Le troisième a le sentiment de la continuité, d’assumer un héritage que l’on doit poursuivre, renforcer et diversifier. Mais le deuxième se trouve placé juste au point d’hésitation. Le début du projet s’est effectué sans lui, et en même temps il n’est pas assuré de sa réussite. La force d’âme qu’il faut pour réussir à accomplir ce que l’on doit faire est, dans ce cas, particulièrement exigeante.
Dans l’histoire des Patriarches, Itshak (Isaac) représente ce maillon particulier, celui par lequel tout peut encore réussir … ou échouer.

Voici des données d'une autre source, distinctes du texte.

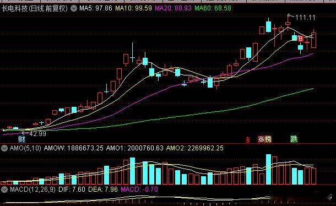Viewport: 336px width, 206px height.
Task: Click the green MA60 label
Action: click(213, 8)
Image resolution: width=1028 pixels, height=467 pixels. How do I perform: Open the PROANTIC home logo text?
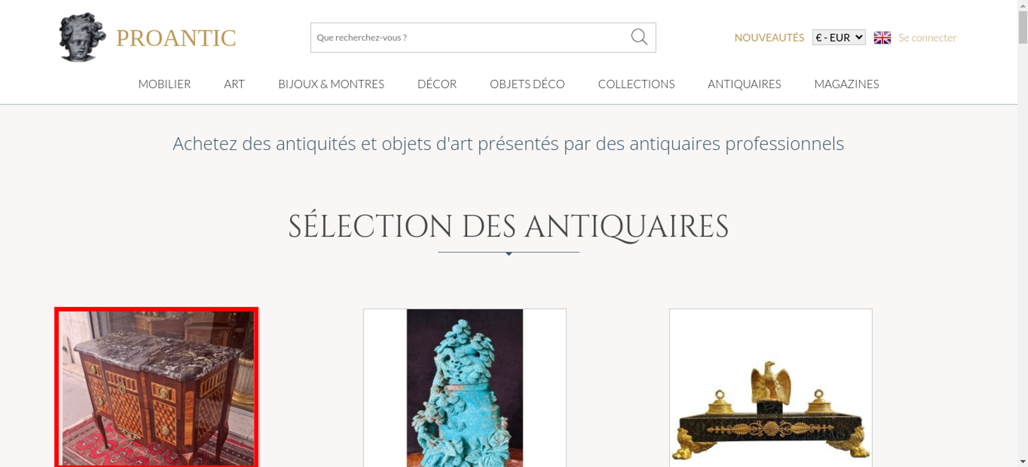point(176,38)
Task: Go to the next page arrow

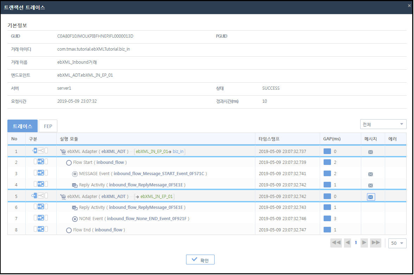Action: (364, 243)
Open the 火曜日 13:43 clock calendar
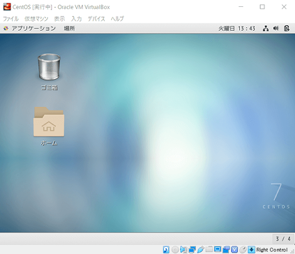295x254 pixels. click(237, 28)
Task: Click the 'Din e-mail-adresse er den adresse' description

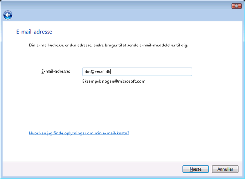Action: point(108,45)
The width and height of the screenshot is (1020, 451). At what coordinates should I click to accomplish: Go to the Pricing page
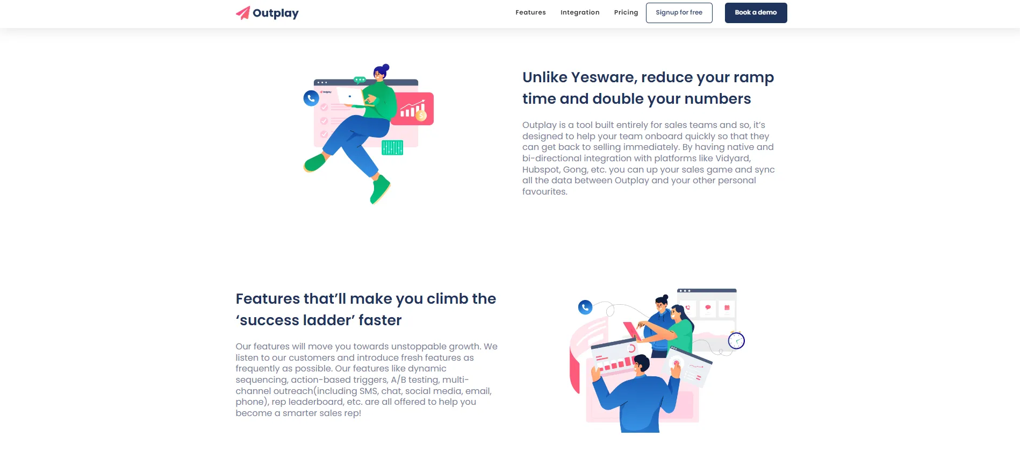pos(626,12)
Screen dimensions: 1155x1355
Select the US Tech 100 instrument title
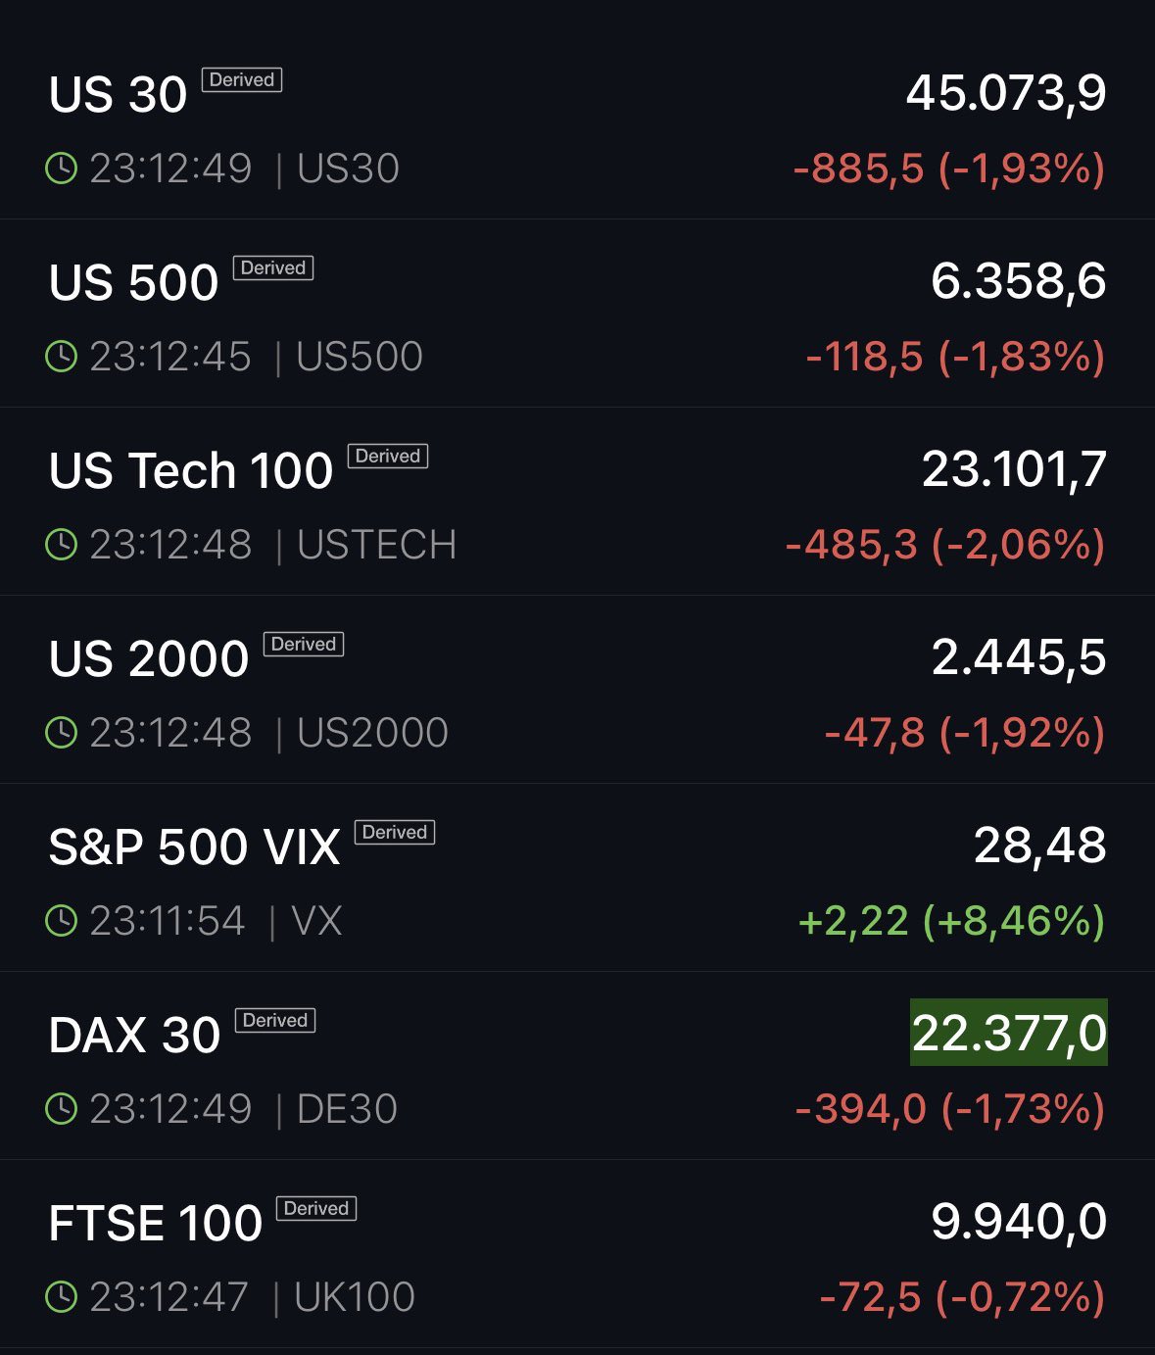(x=191, y=471)
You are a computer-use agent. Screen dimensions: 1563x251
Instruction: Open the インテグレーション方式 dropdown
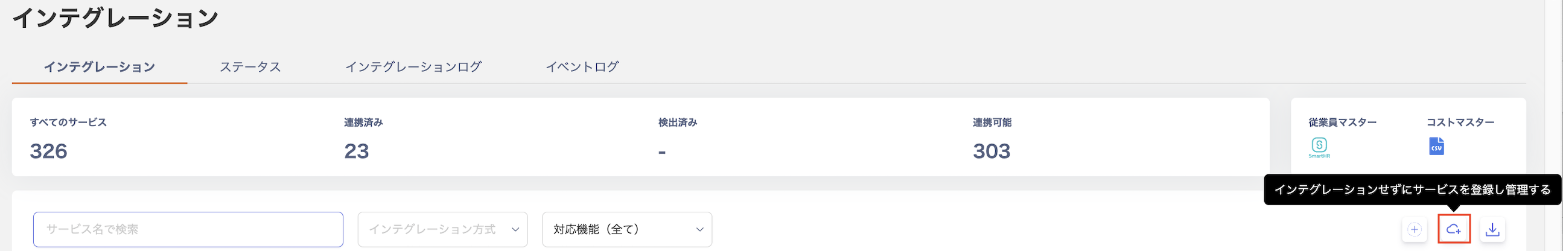(x=442, y=229)
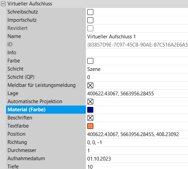Enable the Schreibschutz checkbox
This screenshot has width=188, height=169.
(90, 12)
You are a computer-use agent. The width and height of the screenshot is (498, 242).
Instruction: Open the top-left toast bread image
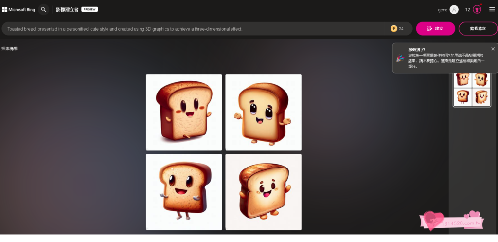[184, 112]
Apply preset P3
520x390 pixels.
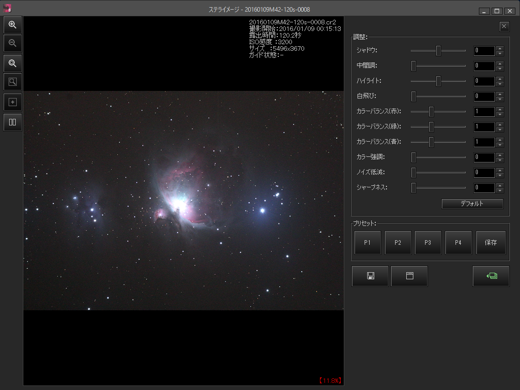pos(428,243)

Responsabilité pesante qu’il porte sur ses épaules, renforcée par le fait qu’il sait toute l’attente qu’il représente. Il est l’enfant du miracle, celui que ses parents ont espéré tant d’années afin de concrétiser la promesse que Dieu avait faite à Abraham. Ce rôle si particulier explique pourquoi, dans la tradition, Itshak est symbolisé par "midat hadin", la mesure de rigueur. Paradoxe pour celui dont le nom signifie "Il rira" ! Mais est-ce vraiment seulement cette rigueur, cette soif de justice absolue, qui a permis à Itshak de réussir le passage : être celui qui assume l’héritage (comme on le voit lorsqu’il rouvre les puits creusés par son père) et être celui qui prépare l’avenir (à travers sa prière pour obtenir que son épouse soit enceinte) ?
Une particularité du texte nous donne, peut-être, un éclairage différent. Dans le récit de l’histoire d’Itshak et de son épouse Rivka (Rébecca), nous voyons apparaître pour la première fois la notion d’amour. Certes la racine "ehov", sur laquelle est forgée le mot aimer, est apparu déjà une première fois auparavant : lorsque Dieu demande à Abraham de prendre Itshak pour le sacrifier sur le mont Moria, il emploi entre autre l’expression : "celui que tu as aimé" (Genèse 22, 2). Mais il s’agit là d’amour parental, de celui que nous trouvons aussi au début de notre parasha lorsque l’on nous dit qu’Itshak aimait Esau et Rivka aimait Jacob. Mais la première "histoire d’amour" véritable est celle qui apparaît à la fin du chapitre 24, dans la parasha de la semaine dernière : "… (Itshak) prit Rivka et elle fut sa femme et il l’aima …".
Il ne s’agit pas ici d’amour physique, que nous avons rencontré dès le premier couple de l’histoire, lorsqu’on nous dit qu’"Adam connu sa femme Eve". Il s’agit là d’une autre dimension, de quelque chose qui transforme la relation de deux êtres et donne à leur lien une valeur unique. Cette capacité d’amour pour l’autre est d’abord et avant tout la caractéristique de ce couple, Itshak et Rivka. C’est cet amour qui leur permet finalement de surmonter les épreuves. On le voit très directement dans l’épisode d’Abimelech. Réfugiés chez ce roi, ils ont, comme avant eux Abraham et Sara, fait croire qu’ils sont frère et sœur. Abimelech s’aperçoit de la supercherie lorsqu’il voit à travers la fenêtre "Itshak métsahek et Rivka ishto". La traduction rabbinique rend ce passage par "Il vit Isaac caresser sa femme Rébecca". Mais la transformation en français ne peut rendre la profondeur de l’hébreu, car une autre façon de lire serait : "Isaac s’accomplit pleinement comme Isaac avec sa femme Rébecca", métsahek étant ici l’intensif de Itshak.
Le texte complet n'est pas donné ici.